The charity’s general manager and head office staff organise the programme schedule and tutors for each of the classes, while Renee works alongside volunteers who assist in her facilitator role. Her mindfulness class is offered monthly from February to December, and for the past five years she has she also run monthly skin care and make-up classes, though her study schedule prevents that this year. In addition, she takes classes at Starship Hospital for teenagers with cancer, and works on special events, for example events associated with Feel Better month in association with Farmers. Last month she was a speaker at the Cosmetics New Zealand Innovation and Connection Day, talking about her shift from the cosmetics industry to a focus on wellbeing, as well as about Look Good Feel Better.

But back to her initial move out of the cosmetics industry. The online health coaching course “is a life-changing experience for many people,” she says. And so it proved for her. Inspired, she worked on her own lifestyle and nutrition changes, before starting to work with others, within the “narrow framework” of the knowledge she had gained. However, while she could help with small incremental changes, she increasingly found that for deeper insightsand treatment, she needed to refer clients to a naturopath. “I had to stay in my lane as a health coach,” she says. “All the basic things do make a difference, but some people had more complex conditions and I couldn’t get to the root cause.”

In 2021 she enrolled in the three-year Bachelor of Natural Medicine programme at South Pacific College of Natural Medicine, aiming to become a clinical naturopath and medical herbalist, in a course that provides students with in-depth knowledge of the philosophy of natural medicine, herbal medicine, nutrition, research, anatomy and physiology, and pathophysiology. Opting to study part-time, she’s now in her clinical (final) year, working directly with patients under supervision at the college’s clinic in Ellerslie. As a student practitioner, she has a much greater understanding of all the body systems and will be able to prescribe supplements, read blood tests, and order specific testing. “I’ve realised how in-depth and evidence-based [naturopathy] is,” she says. “It’s helped me appreciate the scientific evidence that supports it…. I have learned so much from practitioners and others.”

Her career change has “worked out well”, she says; she’s successfully returned to study as an adult (including sitting a pre-requisite paper in chemistry before she started) alongside prioritising time for her two children (now aged 12 and nine).
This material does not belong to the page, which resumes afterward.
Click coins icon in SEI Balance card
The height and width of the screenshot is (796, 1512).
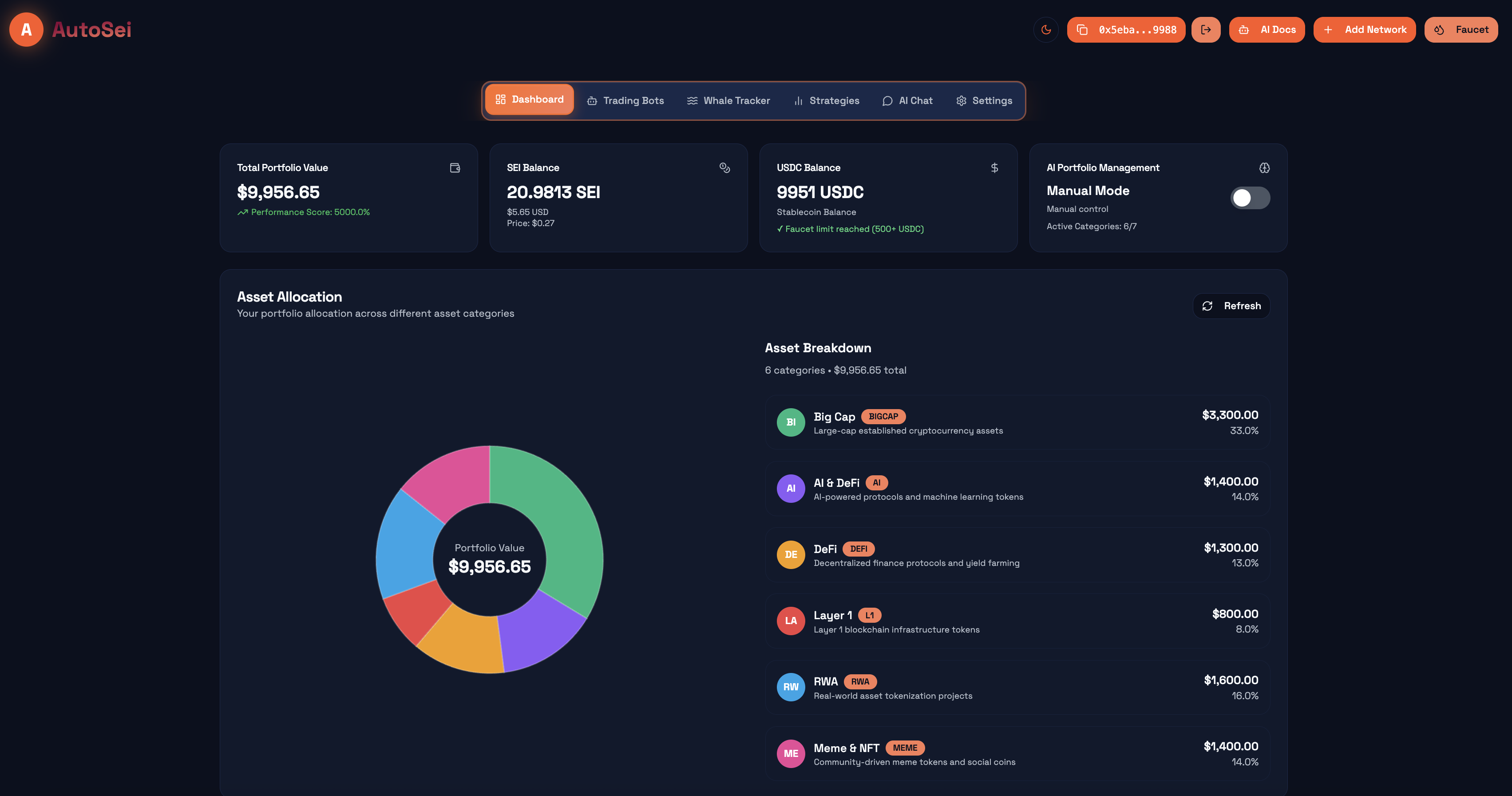pyautogui.click(x=725, y=168)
She has continued her role as facilitator at Look Good Feel Better, and is also developing her own wellbeing consultancy.

The latest chapter in the latter journey has involved one-on-one, group and corporate wellbeing and nutrition work. She runs a wellness workshop targeted at teenage girls, covering information about nutrition, diet and awareness of puberty and development. She’s currently working on rolling this out further, including nationally online as well as to school groups or classes, and on developing a pay-it-forward initiative so that it can be offered to teenagers from families that may not have the necessary discretionary income. “The things I teach are very practical and evidence-based,” she says; she hopes that the courses counterbalance some of the inaccurate online information and perceptions teenagers are particularly susceptible to.

She has also started offering group coaching, a 21-day personalised detox programme, and a 10-day teenage programme with accompanying e-book. Corporate workshops, covering 12 principles to better health, involve participants looking at and analysing their lifestyles and putting in place some group goals, with Renee making a return visit after three or four weeks. “For some people, making sustainable changes needs support and accountability,” she notes wryly.

Add to this the recent publication of a ‘Healthy Start – Lunchbox Edition’ e-book, a joint project with holistic wellness advocate Sarah Turner (she sees potential for breakfast and dinner editions) and it’s clear that while busy, Renee has embraced a fulfilling lifestyle that offers her the wellbeing she sought as she left the cosmetics industry while also assisting others to do likewise.